“Of course. She is a woman.”
“Does she recognize you?”
“No,” with a laugh. “She called me her best friend last night. If she only knew!”
“She would still call you her best friend, perhaps. Your ‘make-up’ is a good one, Sarah, since she has failed to recognize you. What brought the doctor?”
Susan Sharpe briefly told him.
Mr. Ingelow whistled expressively.
“So soon? But I have thought so. He is not the man to wait. Well, we must be ahead of him, Sarah.”
“I have it all arranged. Miss Dane must escape to-night. Look at this.”
He pointed to a basket at his feet.
Mrs. Sharpe lifted the cover, and saw two lumps of raw beef.
“Well?” she asked, wonderingly.
“‘A sop for Cerberus,’” laughed Hugh Ingelow; “a supper for the dogs. They’ll never want another after.”
“What do you mean?”
“The meat is poisoned; there is strychnine enough in these two pieces to kill a dozen dogs. I mean to throw that to them this evening.”
“Over the wall, of course. What’s their names? They’ll come when I call them.”
“Tiger and Nero.”
“So be it. Tiger and Nero will devour the beef and ask no questions. An hour after they’ll be as dead as two door-nails.”
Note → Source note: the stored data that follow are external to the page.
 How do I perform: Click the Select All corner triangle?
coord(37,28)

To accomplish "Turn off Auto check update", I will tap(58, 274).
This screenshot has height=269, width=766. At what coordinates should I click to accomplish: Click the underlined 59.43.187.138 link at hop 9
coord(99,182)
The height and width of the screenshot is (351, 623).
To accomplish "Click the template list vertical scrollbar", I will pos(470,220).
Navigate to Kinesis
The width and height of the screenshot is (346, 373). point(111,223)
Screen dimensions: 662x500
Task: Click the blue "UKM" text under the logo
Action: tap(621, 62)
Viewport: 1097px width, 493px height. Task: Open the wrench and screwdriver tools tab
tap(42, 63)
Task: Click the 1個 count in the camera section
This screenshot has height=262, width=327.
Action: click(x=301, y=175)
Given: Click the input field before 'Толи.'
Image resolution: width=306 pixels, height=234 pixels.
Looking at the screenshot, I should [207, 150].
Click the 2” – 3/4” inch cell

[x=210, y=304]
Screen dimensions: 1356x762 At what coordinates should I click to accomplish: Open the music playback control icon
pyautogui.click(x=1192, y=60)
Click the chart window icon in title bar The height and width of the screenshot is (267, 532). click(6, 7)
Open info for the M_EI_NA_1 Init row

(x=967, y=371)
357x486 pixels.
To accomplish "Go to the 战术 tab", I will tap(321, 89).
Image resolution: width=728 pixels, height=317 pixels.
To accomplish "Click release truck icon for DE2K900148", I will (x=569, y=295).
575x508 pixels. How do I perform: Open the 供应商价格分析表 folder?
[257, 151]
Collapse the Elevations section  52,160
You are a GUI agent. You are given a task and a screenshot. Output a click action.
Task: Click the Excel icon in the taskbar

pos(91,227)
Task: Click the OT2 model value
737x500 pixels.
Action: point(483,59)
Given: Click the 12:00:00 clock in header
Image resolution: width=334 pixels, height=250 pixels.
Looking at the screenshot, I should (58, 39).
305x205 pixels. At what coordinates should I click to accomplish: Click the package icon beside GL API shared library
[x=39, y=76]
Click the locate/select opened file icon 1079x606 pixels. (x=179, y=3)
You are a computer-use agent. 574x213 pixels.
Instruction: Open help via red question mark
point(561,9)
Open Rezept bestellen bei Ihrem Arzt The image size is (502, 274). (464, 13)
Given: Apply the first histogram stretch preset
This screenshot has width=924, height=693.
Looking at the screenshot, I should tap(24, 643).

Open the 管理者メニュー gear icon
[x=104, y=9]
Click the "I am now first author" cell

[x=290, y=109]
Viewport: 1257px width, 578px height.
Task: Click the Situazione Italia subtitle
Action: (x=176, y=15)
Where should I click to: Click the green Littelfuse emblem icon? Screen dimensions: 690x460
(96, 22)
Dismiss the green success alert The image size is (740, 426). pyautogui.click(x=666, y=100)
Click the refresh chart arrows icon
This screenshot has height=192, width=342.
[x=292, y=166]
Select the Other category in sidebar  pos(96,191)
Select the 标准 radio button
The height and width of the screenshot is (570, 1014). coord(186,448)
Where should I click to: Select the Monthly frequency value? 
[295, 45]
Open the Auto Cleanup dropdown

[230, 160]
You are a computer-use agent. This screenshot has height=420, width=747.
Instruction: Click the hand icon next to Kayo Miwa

“Poor fellows! But it can’t be helped, I suppose?”
“I suppose not. Save your sympathy, Sarah. You must do for the three old folks.”
“Poison them, too?” asked Sarah, grimly.
“Not quite. Just put them to sleep.”
Mr. Ingelow produced a little white paper from his vest pocket.
“You see this powder?” holding it up. “Drop it into the tea-pot this evening, and don’t drink any of the tea.”
The woman shrunk a little.
“I’m almost afraid, Mr. Ingelow. I don’t like drugging. They’re old and feeble; I daren’t do it.”
“You must do it,” Hugh Ingelow said, sternly. “I tell you there is no danger. Do you take me for a murderer?”
“No; but there might be a mistake.”
“There is none. The powder is an opiate; it will harm no one. They will go to sleep a little earlier, and sleep a little longer and a little sounder than usual—that is all.”
Mrs. Sharpe took the paper, but with evident reluctance.
“I tell you it is all right,” reiterated Hugh Ingelow; “no one is to be murdered but the dogs. Doctor Oleander will have no scruple about drugging Miss Dane on Friday night, you will see. The choice lies between her and them. Are you going to fail me at the last, Sarah?” sternly.
“No,” said the woman. She dropped the little package in her pocket, and looked him firmly in the face. “I’ll do it, Mr. Ingelow. And then?”
“And then the dogs will be dead, and the people asleep, before ten o’clock. At ten I’ll be at the gate; a vehicle will be waiting down below in the clump of cedars. You will open the house door and the garden gate, and let me in. Before another day we’ll be in the city.”